A HOME insulation scheme that appears “too good to be true” is helping Tūranga Health whanau stay warm and that's a big plus for those managing chronic illnesses, says Healthy Homes kaiāwhina Memory Taylor.
Under the government scheme, $142.5 million has been allocated nationally over four years to fund grants covering two-thirds of the cost of ceiling and underfloor insulation.
But Gisborne has gone one better . . . Eastland Community Trust (ECT) has chipped in $1.6 million over that period to offer 100 percent funding to homeowners in the Gisborne/Tairāwhiti region.
Tūranga Health is serving as a vital link in getting that offer to the community.
“It's an opportunity many of our whānau think is too good to be true so they can be hesitant in taking it up,” says Tūranga Health chief executive Reweti Rophia.
“So we knew we'd need a real mover and shaker in the community who whānau could trust to take them through the process, and that's where Memory comes in.”
To qualify for the 100 percent funding, applicants must own their own home (built before 2008).

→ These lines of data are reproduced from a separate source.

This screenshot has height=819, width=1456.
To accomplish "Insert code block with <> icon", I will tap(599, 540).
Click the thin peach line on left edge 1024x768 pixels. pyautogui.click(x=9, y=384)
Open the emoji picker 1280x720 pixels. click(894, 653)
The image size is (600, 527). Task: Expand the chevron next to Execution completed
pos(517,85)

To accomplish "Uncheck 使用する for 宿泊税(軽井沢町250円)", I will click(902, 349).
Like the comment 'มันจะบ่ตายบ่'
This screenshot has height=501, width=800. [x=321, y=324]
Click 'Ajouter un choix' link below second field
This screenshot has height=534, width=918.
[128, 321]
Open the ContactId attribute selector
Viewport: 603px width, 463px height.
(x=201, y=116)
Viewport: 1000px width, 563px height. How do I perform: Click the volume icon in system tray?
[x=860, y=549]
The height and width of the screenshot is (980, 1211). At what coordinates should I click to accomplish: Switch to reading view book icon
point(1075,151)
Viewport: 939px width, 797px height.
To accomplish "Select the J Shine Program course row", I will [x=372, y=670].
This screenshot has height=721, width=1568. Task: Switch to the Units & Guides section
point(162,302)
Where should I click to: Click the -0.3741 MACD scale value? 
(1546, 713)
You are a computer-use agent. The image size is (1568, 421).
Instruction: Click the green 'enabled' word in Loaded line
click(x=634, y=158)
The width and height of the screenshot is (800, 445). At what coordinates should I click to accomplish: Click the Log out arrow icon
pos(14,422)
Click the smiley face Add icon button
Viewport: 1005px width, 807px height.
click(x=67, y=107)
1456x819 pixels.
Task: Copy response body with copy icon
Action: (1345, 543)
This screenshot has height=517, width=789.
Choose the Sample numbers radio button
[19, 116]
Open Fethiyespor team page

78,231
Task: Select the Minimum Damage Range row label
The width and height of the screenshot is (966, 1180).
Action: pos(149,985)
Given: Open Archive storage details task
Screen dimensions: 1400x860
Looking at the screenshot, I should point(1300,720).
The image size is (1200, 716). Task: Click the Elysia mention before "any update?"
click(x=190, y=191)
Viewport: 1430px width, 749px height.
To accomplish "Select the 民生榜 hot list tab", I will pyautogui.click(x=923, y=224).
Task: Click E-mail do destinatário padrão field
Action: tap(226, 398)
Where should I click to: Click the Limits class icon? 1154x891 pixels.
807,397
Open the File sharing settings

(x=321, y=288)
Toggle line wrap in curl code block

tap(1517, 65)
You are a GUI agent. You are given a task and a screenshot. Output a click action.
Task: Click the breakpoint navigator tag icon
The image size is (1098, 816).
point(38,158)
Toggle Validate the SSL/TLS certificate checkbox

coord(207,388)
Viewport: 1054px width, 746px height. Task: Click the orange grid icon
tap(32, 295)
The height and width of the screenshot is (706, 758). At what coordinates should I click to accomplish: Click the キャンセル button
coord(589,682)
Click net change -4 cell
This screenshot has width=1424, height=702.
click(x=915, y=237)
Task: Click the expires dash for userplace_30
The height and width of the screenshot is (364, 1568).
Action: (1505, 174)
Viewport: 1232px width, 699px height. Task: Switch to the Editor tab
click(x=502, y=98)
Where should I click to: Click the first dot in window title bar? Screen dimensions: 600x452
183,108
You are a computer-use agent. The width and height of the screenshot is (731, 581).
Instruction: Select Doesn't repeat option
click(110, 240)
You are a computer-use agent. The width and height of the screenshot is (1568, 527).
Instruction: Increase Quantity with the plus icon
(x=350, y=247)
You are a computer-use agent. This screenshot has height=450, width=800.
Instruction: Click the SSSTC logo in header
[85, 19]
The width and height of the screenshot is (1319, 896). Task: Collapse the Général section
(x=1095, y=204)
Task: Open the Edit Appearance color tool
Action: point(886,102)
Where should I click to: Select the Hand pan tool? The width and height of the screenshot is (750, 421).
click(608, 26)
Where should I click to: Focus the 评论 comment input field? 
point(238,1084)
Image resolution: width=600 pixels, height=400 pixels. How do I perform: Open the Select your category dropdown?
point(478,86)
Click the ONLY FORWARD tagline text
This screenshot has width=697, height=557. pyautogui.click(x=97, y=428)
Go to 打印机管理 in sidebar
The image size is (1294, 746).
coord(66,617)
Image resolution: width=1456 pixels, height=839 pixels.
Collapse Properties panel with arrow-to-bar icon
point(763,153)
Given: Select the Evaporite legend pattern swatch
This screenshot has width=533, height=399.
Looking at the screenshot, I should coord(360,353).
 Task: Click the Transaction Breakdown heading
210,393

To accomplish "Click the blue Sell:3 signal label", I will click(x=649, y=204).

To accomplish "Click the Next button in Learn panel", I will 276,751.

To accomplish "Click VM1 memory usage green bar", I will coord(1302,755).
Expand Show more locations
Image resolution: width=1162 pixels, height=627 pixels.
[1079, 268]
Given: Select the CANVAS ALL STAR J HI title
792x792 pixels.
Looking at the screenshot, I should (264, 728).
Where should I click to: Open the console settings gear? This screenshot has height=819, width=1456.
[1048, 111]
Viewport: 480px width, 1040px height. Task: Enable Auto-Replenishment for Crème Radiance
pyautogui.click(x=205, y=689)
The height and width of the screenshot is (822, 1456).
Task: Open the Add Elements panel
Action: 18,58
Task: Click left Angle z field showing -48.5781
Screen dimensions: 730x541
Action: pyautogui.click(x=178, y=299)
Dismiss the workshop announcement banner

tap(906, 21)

They also need to have a Community Services or SuperGold card; or be living in a lower-income area; or be referred by a Healthy Homes provider like Tūranga Health.
“And that's it,” says Memory, who has already referred hundreds of homeowners for the scheme and, if required, is on call to help them through the process.
“We know that living in a warm home is much healthier for everyone, and especially for those managing chronic illnesses so this is something we can do to really make a difference.”
A cancer survivor herself, Memory knows how important a healthy home is to vulnerable whānau.
“If you are in a situation where you are sitting around a lot you feel the cold a lot more than if you are active.”
She cites the example of one member of Tūranga Health's Pasifika whānau, who has already accessed the scheme to top-and-tail his home in warmth-holding insulation.
“As well as managing diabetes himself, his daughter and moko were living with him so it was important they have a warm home,” she says.
“We were able to help them through the process of applying and having the home inspected and the insulation installed, and now they are all feeling the benefits.”
Reweti says it's a great way to ensure whānau are getting good results for the work they put into fostering a healthy lifestyle.
“It's frustrating to see whānau come to us for help in managing their conditions, getting great support around their health, diet and exercise, then going home to cold, drafty houses,” he says.
“That's just not going to work for them and that's why we have whole-heartedly embraced the Warmer Kiwi Homes scheme.”
Homeowners will be better off financially, too: It is estimated that an $1800 home insulation project could save that household up to $2857 each year in energy costs.
And Reweti says there's more good news to come. Once a house is adequately-insulated the homeowner can then apply for funding for a heating appliance (heat pump, or pellet or wood burner) for the main area of their home. Details of that part of the scheme will be announced soon.
“Many of our whānau live rurally in older properties that can no longer be considered to be warm, healthy homes,” he says.
“Through this scheme we can help them with that, and at the same time we're supporting them through our lifestyle programmes so they be the healthiest they can be.”